In $C^0([a, b])=\{f:[a, b]\longrightarrow \mathbb R: f\ \textrm{continuous}\}$ consider the metric $$d_\infty(f, g)=\sup_{x\in [a, b]}|f(x)-g(x)|.$$Let $T:C^0([a, b])\longrightarrow C^0([a, b])$ given by $$(Tf)(x)=g(x)+\int_{a}^b k(x, y)f(y)\ dy,$$ where $k:[a, b]\times [a, b]\longrightarrow \mathbb R$ and $g:[a, b]\longrightarrow \mathbb R$ are continuous functions.
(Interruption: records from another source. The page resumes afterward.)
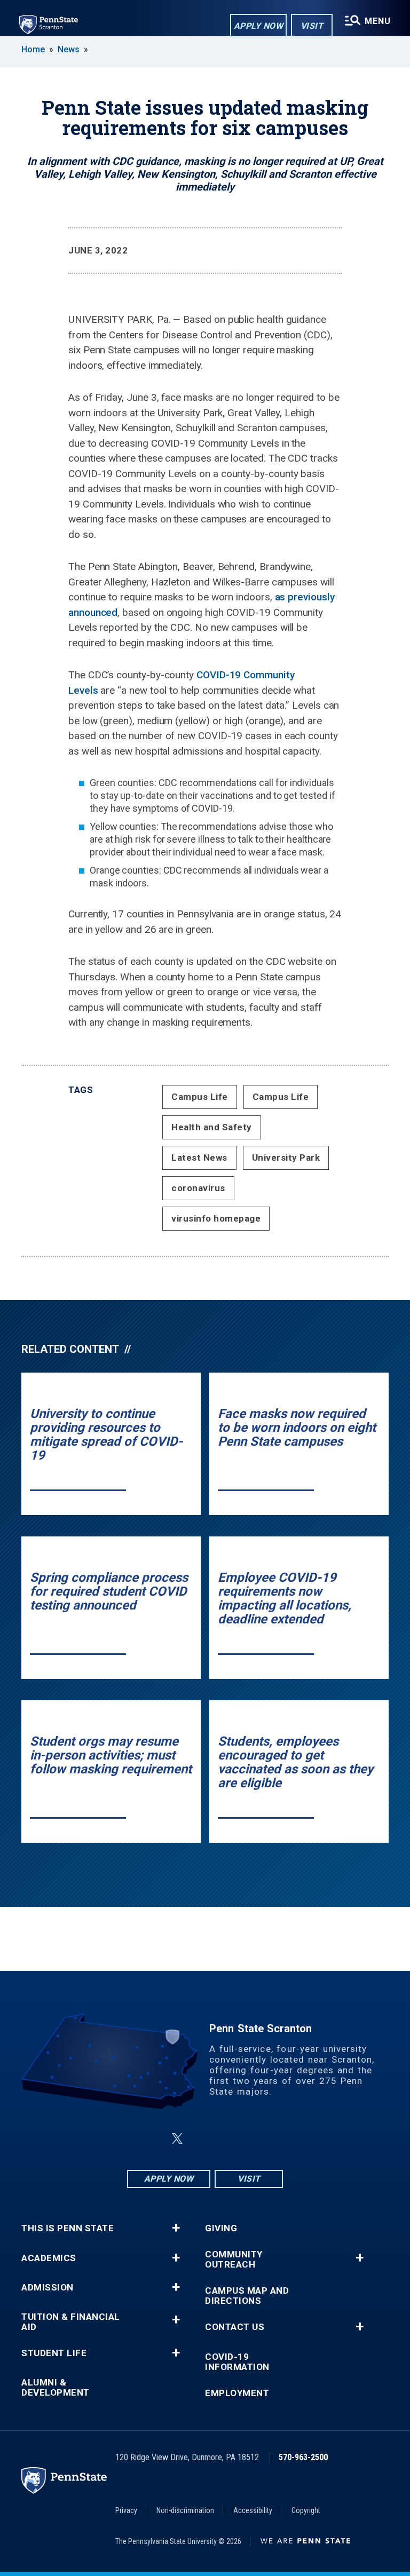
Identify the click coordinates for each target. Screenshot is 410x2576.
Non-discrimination (185, 2510)
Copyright (305, 2510)
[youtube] (230, 2138)
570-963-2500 (303, 2457)
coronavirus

Suppose $$\sup_{x\in [a, b]}\int_{a}^b |k(x, y)|\ dy<1.$$ Is it true that $T$ is a contraction?
Recall $T:X\longrightarrow X$ is a contraction in the metric space $(X, d)$ if there is $c<1$ such that $d(Tx, Ty)\leq c d(x, y)$.
$$d_\infty(Tf, Th)= \sup_x \left| \int_a^b k(x,y) (f(y)-h(y)) dy \right| \\ \le \sup_x \left( \sup_y |f(y)-h(y)| \int_a^b |k(x,y)| dy \right) = \sup_x \int_a^b |k(x,y)| dy \times d_\infty(f, h)$$